植物園が開園した当時は、現在の筑波研究学園都市一帯が、建築物がまばらな開発途上期にあった。モニターに映し出される開園直後の植物園では、現在は木々が生い茂る場所もまだ新しく植えられたばかり。スライドでは、敷地から、広い空と筑波山を見渡すことができた当時の様子がうかがえる。そんな開発初期のつくばの風景を含め、緑豊かな現在に至るまでの40年間の変遷を、約6分間で振り返る。
その他、培養室での希少種の無菌培養などの活動紹介や、ランやシダ、琉球の植物など希少種についての解説、過去の園内パンフレットなどが展示され、同園が経てきた40年の歩みを一覧できる。
同園は、1983年10月2日に開園して以来、生きた多様な植物を収集・保全し、絶滅危惧種を中心とした植物多様性保全研究を推進している。42ヘクタールの敷地では、常緑広葉樹林、温帯性針葉樹林、砂礫地植物、山地草原、岩礫地植物、水生植物など世界の生態区を再現することで、環境省が指定する絶滅危惧種の約20%、日本の固有種の約24%を含む、約7000種の植物を保有している。現在は、8人の研究員を含む、約30人のスタッフが勤務する。

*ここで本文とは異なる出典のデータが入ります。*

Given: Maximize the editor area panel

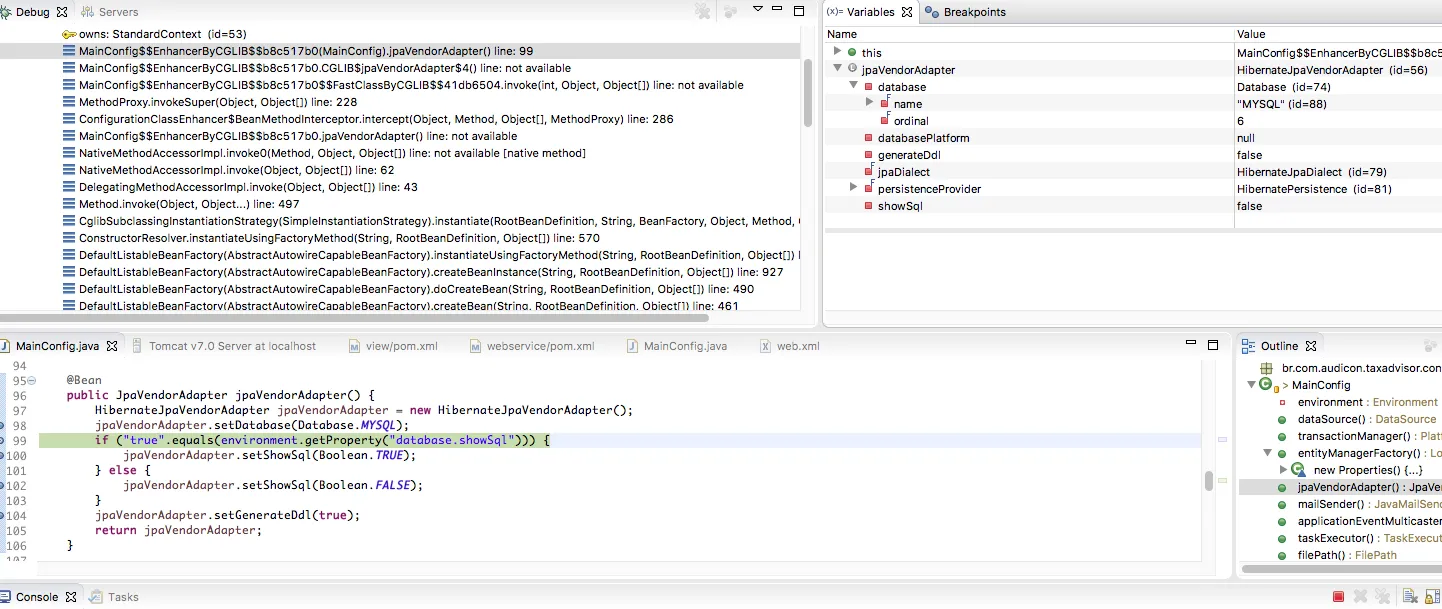Looking at the screenshot, I should 1212,345.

広報の中山瑠衣さんは「研究者やボランティアが行う園案内に昨年は約5000人が参加した。全国から修学旅行の学生が来るなど、コロナが明けて来園希望が増えている」とし、「年間来場者も初めて10万人に届きそうなところへと伸びている」と明るい現状を語ると、「今回の展示では、40年前にお子さんだった方が当時を振り返ることができると思う。多くの方に来ていただきたい」と、来園を呼び掛ける。
日本初の結実
また現在、温室では、日本初となる、高さ130センチ余りのショクダイオオコンニャクの結実を見ることができる。「世界最大の花」と呼ばれるショクダイオオコンニャクの花が、今年5月に開花し、現在は真っ赤な果実をびっしり実らせている。世界でも開花はまれ。同園の細矢剛園長は「スタッフの努力の賜物。展示と合わせてぜひ足を運んで欲しい」と話す。(柴田大輔)
◆ミニ企画展「開園40周年記念・筑波実験植物園の過去・現在・未来」は、14日(火)から来年1月21日(日)まで。入園料は一般320円(税込み)、高校生以下と65歳以上は無料。期間中休園日等の詳細は筑波実験植物園内のイベントホームページへ。